Picking, sorting, processing, and grading tea leaves make up the fabric of life here. And ensuring that people around the globe get their daily cups of chai, Earl Grey, English Breakfast, or Orange Pekoe is crucial to the local economy and jobs.
To maintain all the above, this multimillion-dollar industry relies on the Colombo Tea Auction – a weekly event that has been held in the national capital under rules and procedures largely unchanged since they were first laid down in the 1880s and 1890s.
Until now, putting lots of fine Ceylon tea under the hammer and up for export was a noisy and very physical affair.
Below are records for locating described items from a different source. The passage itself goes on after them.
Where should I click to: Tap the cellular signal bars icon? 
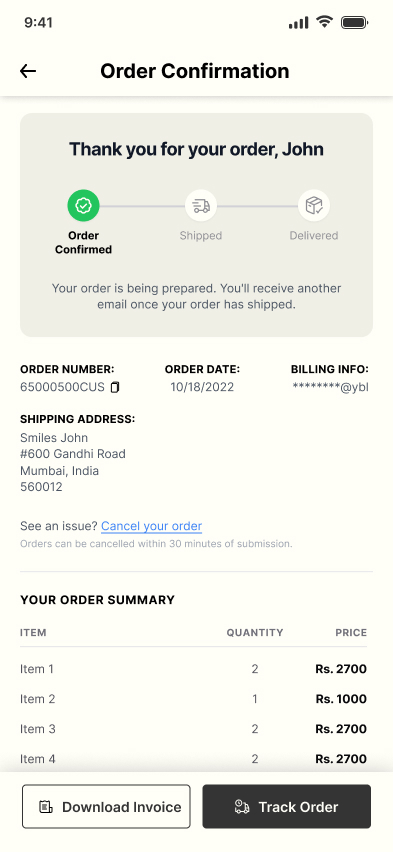coord(298,22)
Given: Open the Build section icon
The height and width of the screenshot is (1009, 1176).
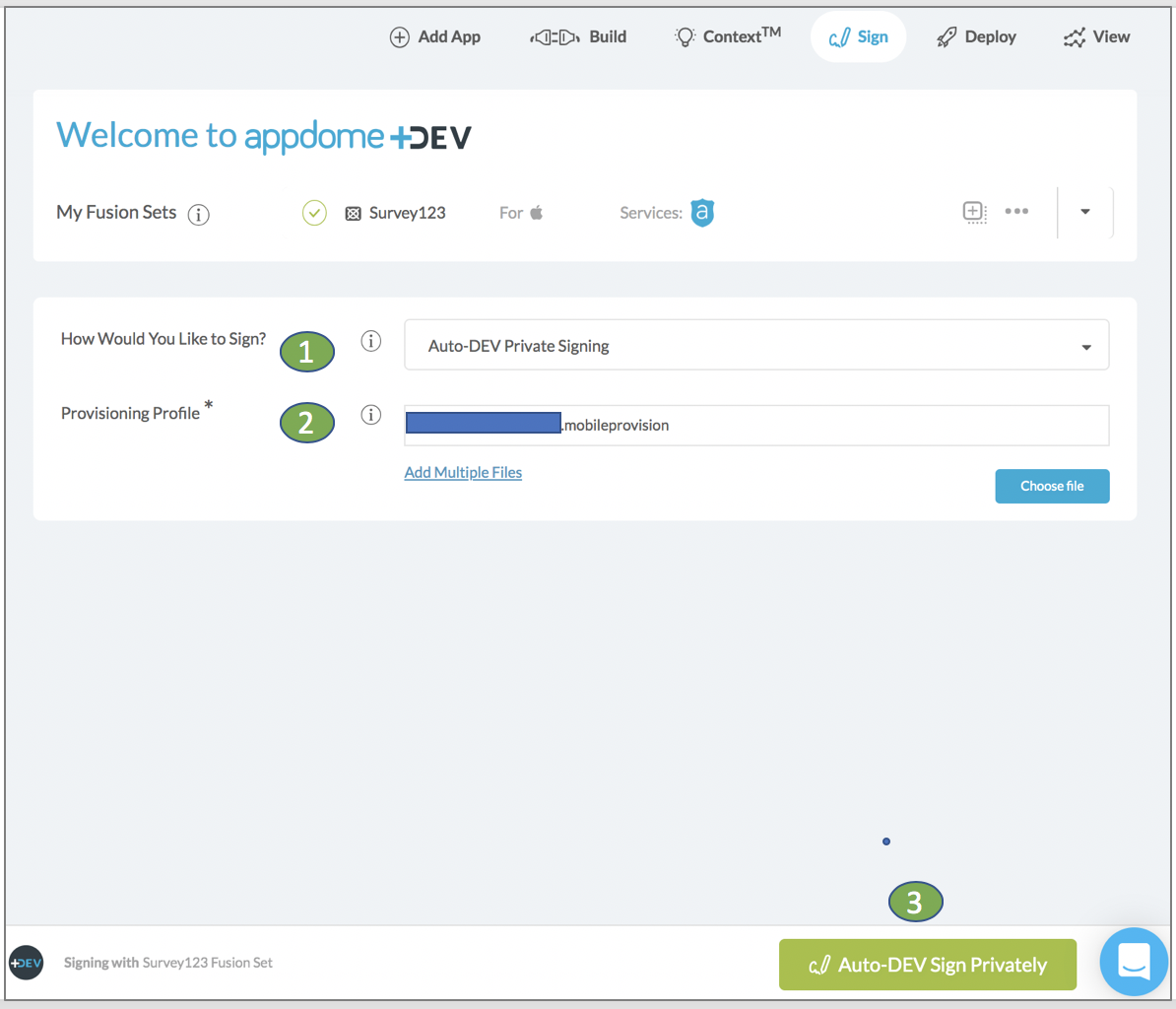Looking at the screenshot, I should click(555, 36).
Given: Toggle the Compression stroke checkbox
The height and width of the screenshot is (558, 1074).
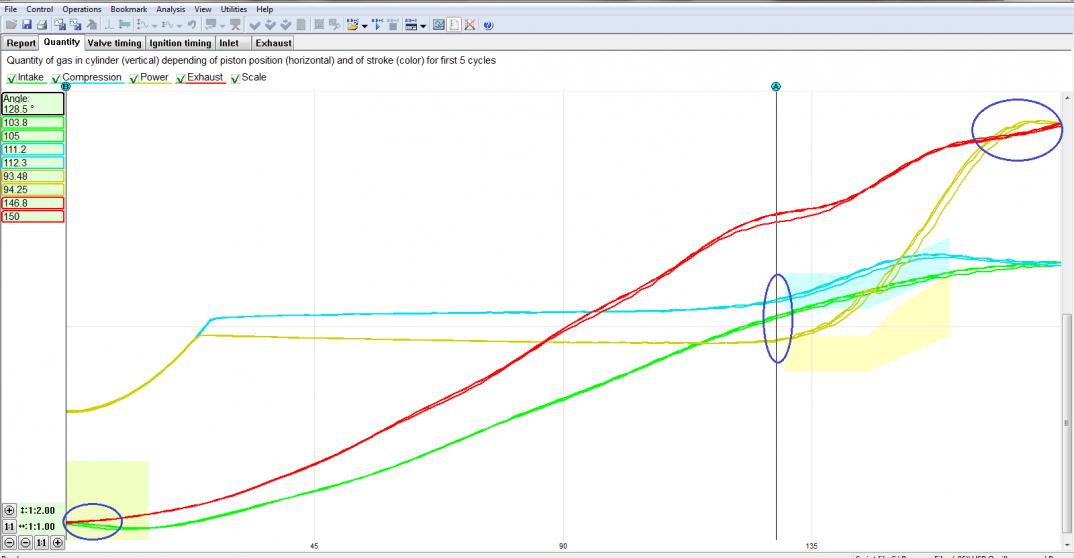Looking at the screenshot, I should [x=56, y=78].

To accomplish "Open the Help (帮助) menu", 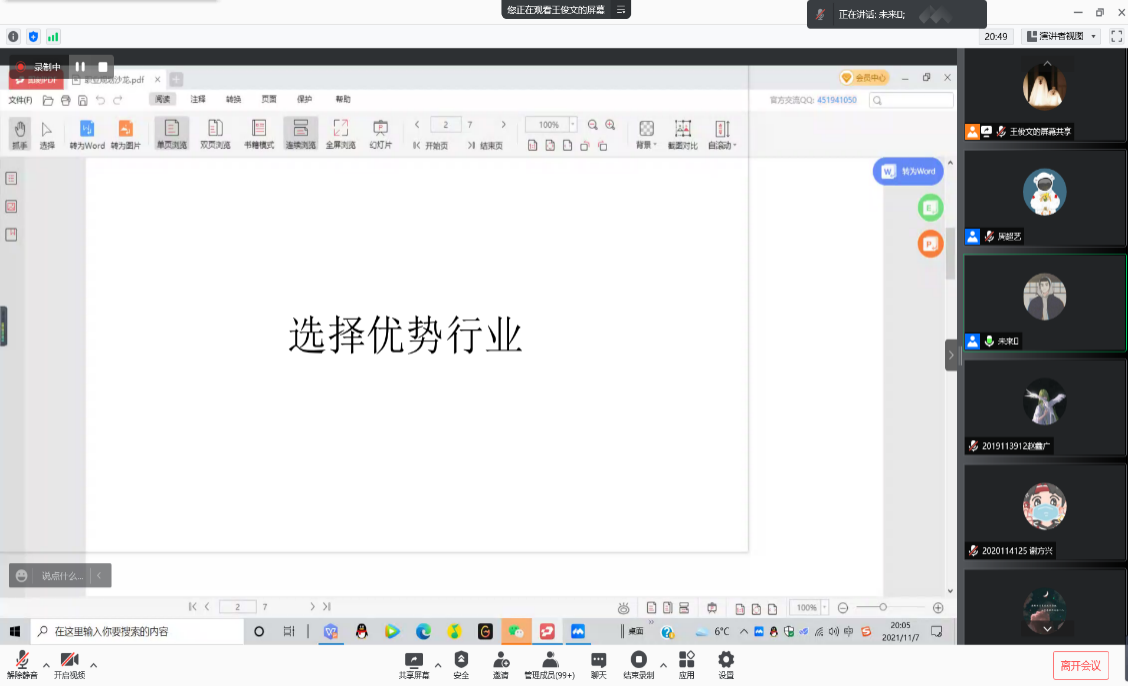I will [x=343, y=99].
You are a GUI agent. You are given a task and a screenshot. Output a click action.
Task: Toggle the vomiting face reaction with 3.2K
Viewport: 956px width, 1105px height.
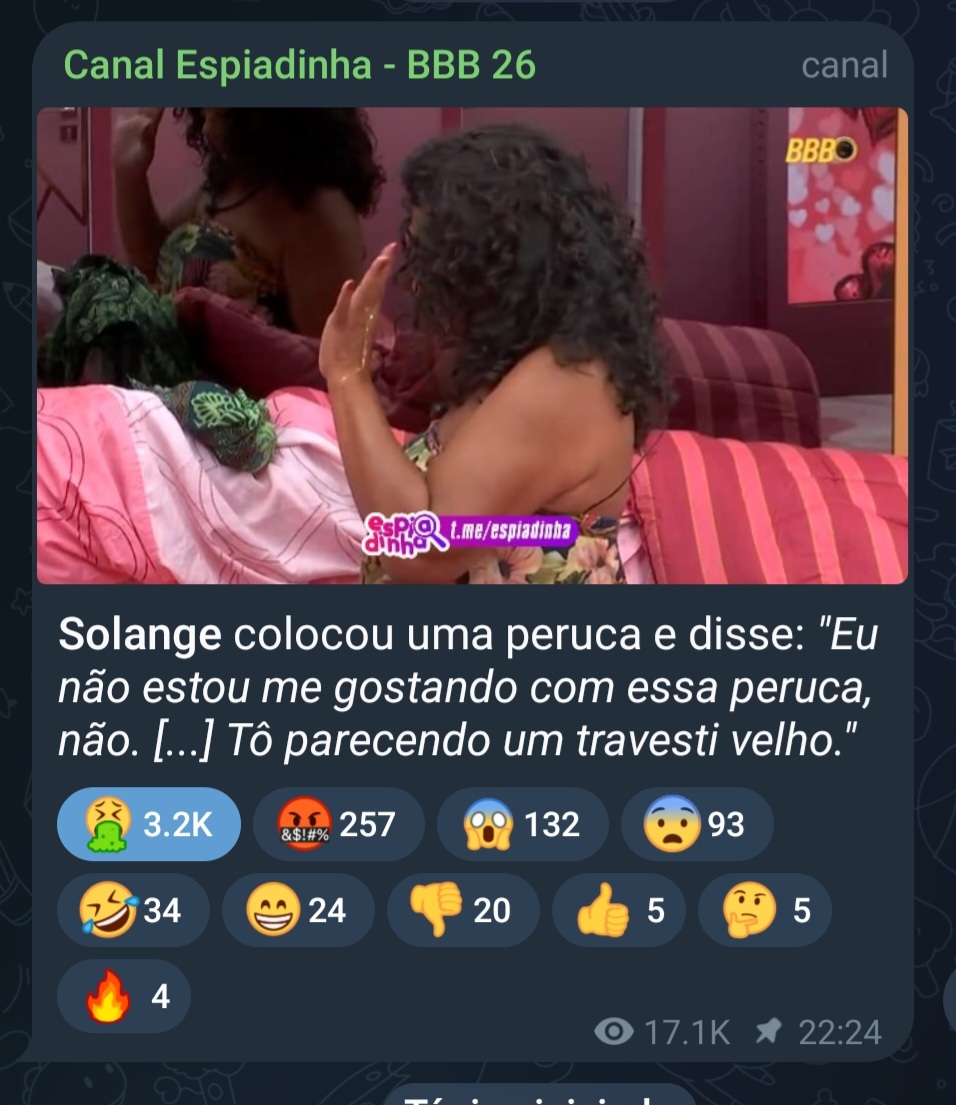point(149,824)
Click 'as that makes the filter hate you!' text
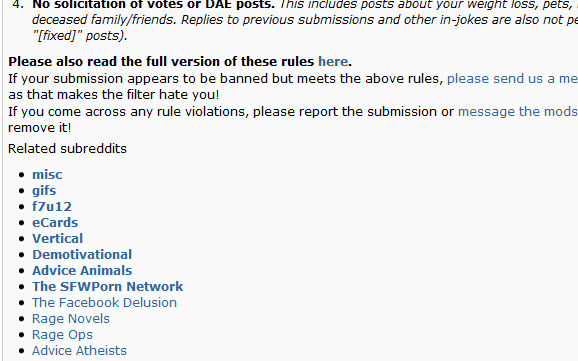This screenshot has width=578, height=361. click(x=114, y=95)
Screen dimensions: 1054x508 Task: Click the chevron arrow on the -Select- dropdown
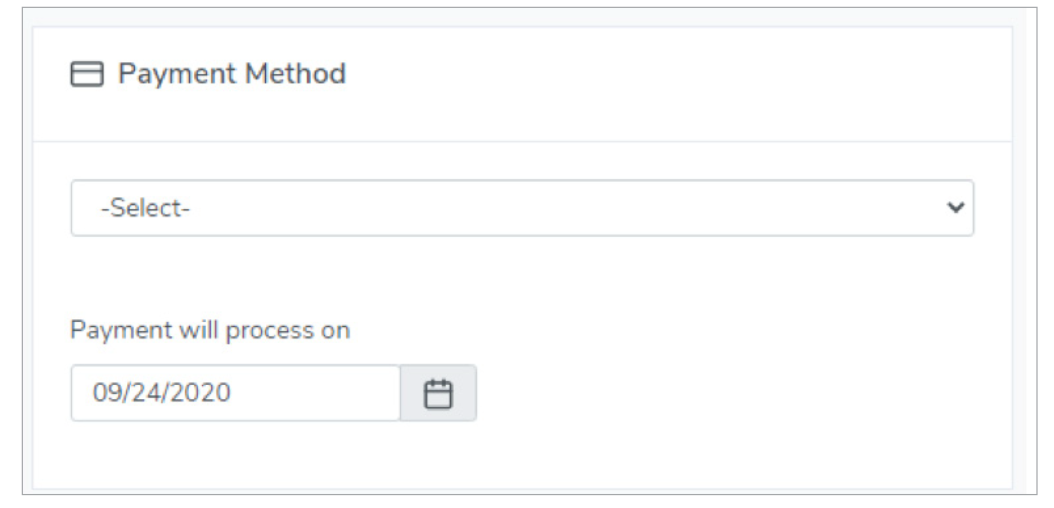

Bidding echoed in rapid-fire across the three theater-like auction rooms that were often packed with hundreds of brokers and officials, many of them jotting down numbers of paper sheets.
This ritual ended in mid-March, not because it was regarded as old-fashioned or inefficient, but as a matter of health and safety.
“When the COVID-19 pandemic hit our country, it was impossible for our traditional tea auction to follow social distancing and other health guidelines,” recalls Jayantha Edirisinghe, Sri Lanka’s Tea Commissioner.
The auction schedule was suspended for two weeks. With a potentially devastating economic shock looming, the Sri Lanka Tea Board and its Tea Traders Association turned to a local Microsoft partner, CICRA Solutions, to create a fast digital alternative that would also incorporate the spirit and ways of the old system.
The company had previously scored successes for the industry by automating its complex tea brokering practices and by modernizing the Tea Board’s back-office system. Now, with the pandemic worsening, the time had come for a digital transformation of the whole auction process.